If we look at the installation time benchmark then the Raid 0 array seems to be our favorite. It can equal and even beat the SSD and at the same time it will offer you 800% more storage space for a similar price. Instead of having to cherry pick your games and fit them on a 250 GB SSD you have a whopping 2000 GB to use. Take that GTA V! Moving on to map loading times the SSD destroyed the competition. The raid 0 array is still an upgrade, but 17% is not something to get really excited about. That makes the conclusion of this storage shootout 2015 a bit personal.

  • If you really care about affordable storage space then get the 3 TB disk, it is the cheapest per GB.
  • If you really care about speed then the SSD is your only option.
  • If you are more sensible to both arguments then the Raid 0 Array is the best option.

Let me explain that last conclusion. First of all Raid 0 will provide a vastly improved installation and update time. Installation is something that can go on for hours if your disks are slow so I definitely do not want to go back to a single hard disk. At the same time it’s 2000 GB will hold all your games.
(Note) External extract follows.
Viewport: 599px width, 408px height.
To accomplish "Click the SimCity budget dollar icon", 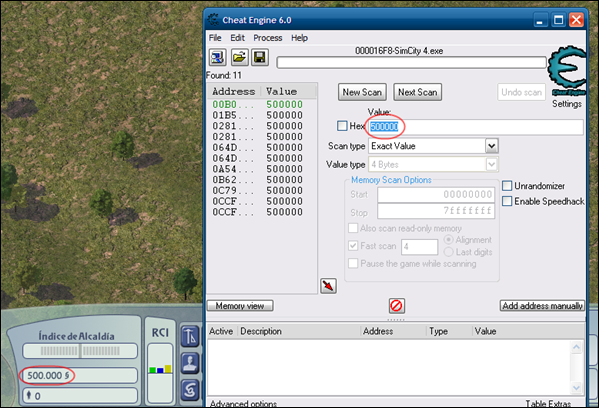I will 190,390.
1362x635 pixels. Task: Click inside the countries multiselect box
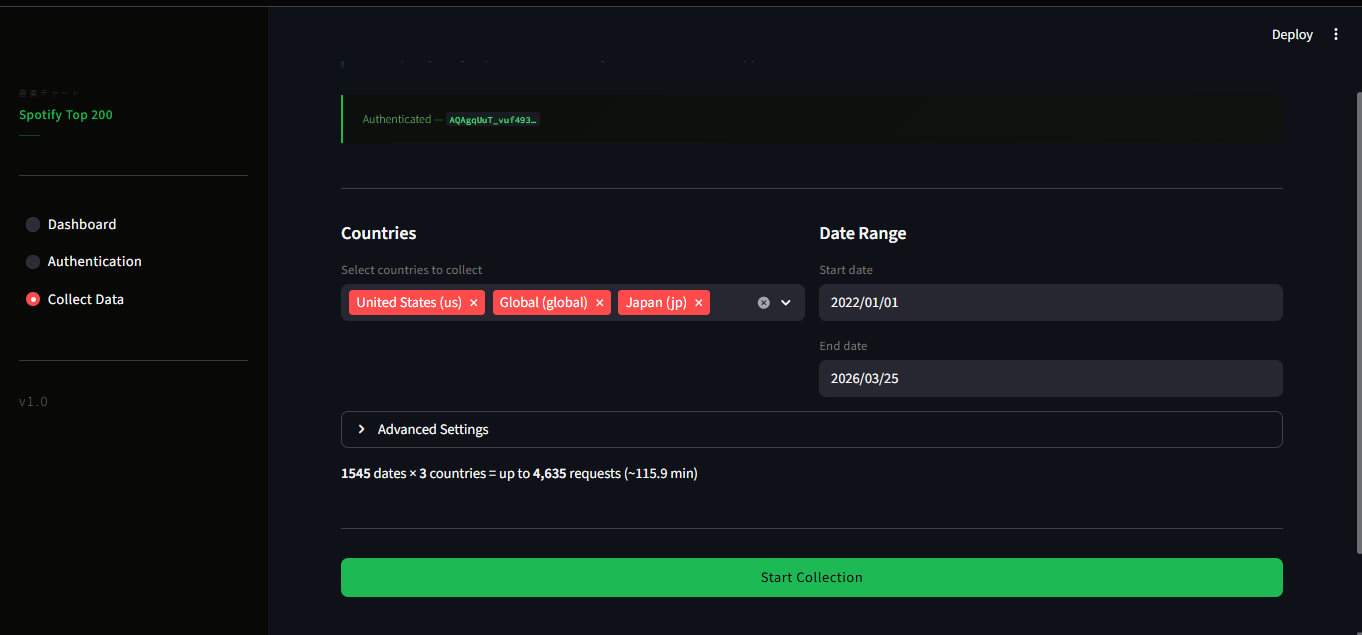click(x=733, y=303)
So far so good! However, you will lose out on map loading times. But is that really a big issue?  I did some additional testing and noticed that subsequent map reloading is pretty much identical for all storage options. This can be explained by your (video) ram that holds all required resources after your first load. Even when loading a next map the differences will become smaller because large parts of textures and objects are re-used throughout the game.  Now don’t get me wrong; an SSD as a boot drive (for Windows) is still a great idea. But right now they just won’t fit your games for a reasonable price.

So there you have it, I will crown the Raid 0 array the winner of this Storage shootout 2015!

ps: Just keep in mind that SSD prices will continue to drop making them more and more viable to store all your games. I am considering of adding the Seagate Desktop SSHD to the test which i an hybrid hard disk drive with a 8 GB flash cache.